China’s middle class youth loses faith in American dream – Pg. 3

–          For young Chinese wealthy enough to travel, what they find abroad no longer looks as impressive as what they have at home

–          Chinese in their teens and twenties have no direct experience of inflation, shortages and corruption that brought their parents’ generation on to the streets.  Long commutes, high housing prices, uncertain jobs and a percolating #metoo movement occupy their attention instead

–          (Prof Note: After one of my classes yesterday I was able to speak with a young Chinese student.  She was happy to be going back to China upon graduation.  When I asked why not stay in the U.S. she said she missed China.  I asked why.  While she mentioned family and friends she also stated, “public transportation and ease of getting food [I assumed she meant deliver]”.  Personally, I agreed with her assessment)

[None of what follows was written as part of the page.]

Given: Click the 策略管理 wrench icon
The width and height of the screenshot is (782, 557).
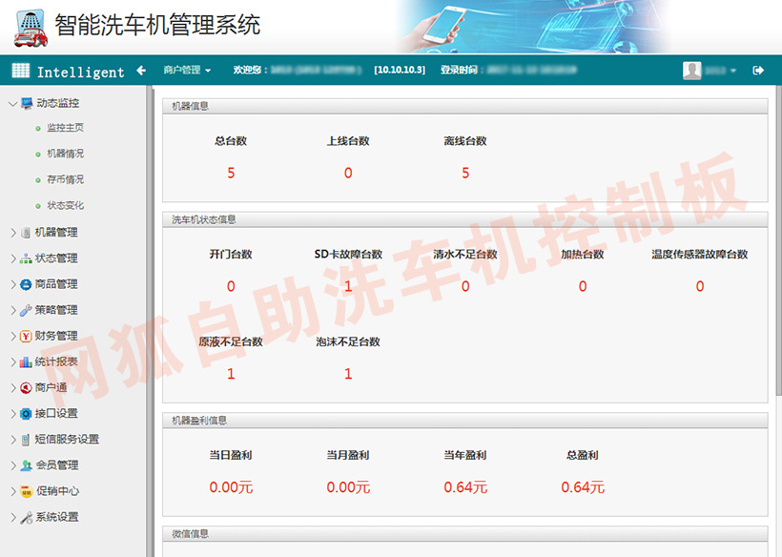Looking at the screenshot, I should tap(26, 310).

Beijing warns students of increased problems travelling to US – Pg. 3

–          “Visa issuances for Chinese students studying in the United States have been restricted.  The visa review period has been extended, the validity period has been shortened, and the refusal rate has increased”…

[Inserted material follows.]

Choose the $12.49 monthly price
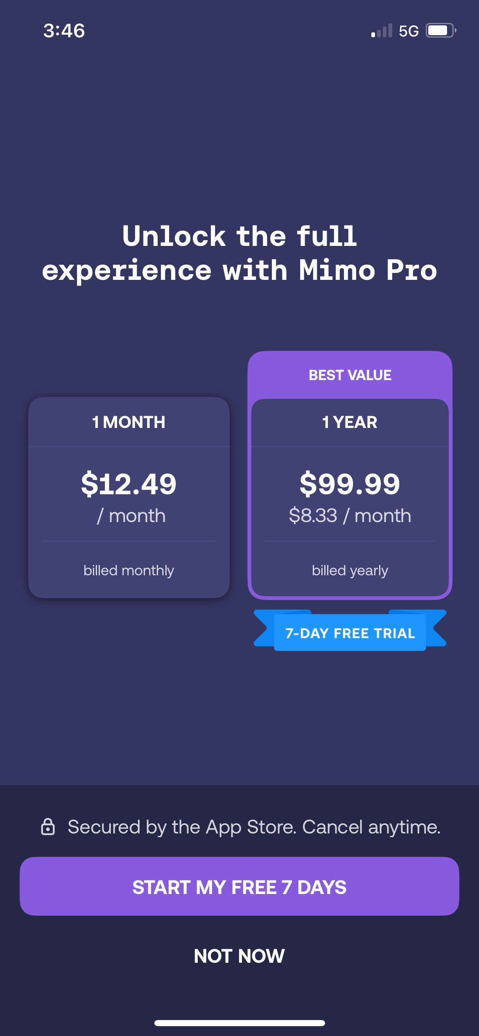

–          Millions of Chinese have lived or studies in the US, and hundreds of thousands currently attend US high schools, colleges and graduate schools.  Application volumes for the top 30 – 50 US institutions are rising steadily

–          But even China hawks have been reluctant to block Chinese student visas more broadly because of the importance of the country’s students to US university budgets


Urban Renewal – Pg. 7

–          Across the developed world, an urban model anchored around education, rather than commodities, is taking hold, inspired by a US example

–          Universities exercise a powerful migratory effect

–          Many graduates come from nearby towns, and are more likely to settle in places where they have studied

–          In the UK, half of young people do not enter higher education


Big banks gear up for digital coin release – Pg. 12

–          Thirteen of the world’s biggest banks are preparing to launch digital versions of big global currencies in 2020 after years of research convinced them that the technology underpinning crypto currencies could be used to make trading less risky and cheaper

–          The technology, which is used in blockchain networks, enables participants to share information instantly on an open-access ledger that cannot be altered or erased

–          In theory the technology could do away with the need for reams of paperwork and processing, but banks must first confront legal and regulatory hurdles on everything from risk management to privacy before deploying it widely


US downturn risk growing, warns Morgan Stanley gauge – Pg. 19

–          The US market cycle has shifted from an expansionary phase to a downturn for the first time since 2007, …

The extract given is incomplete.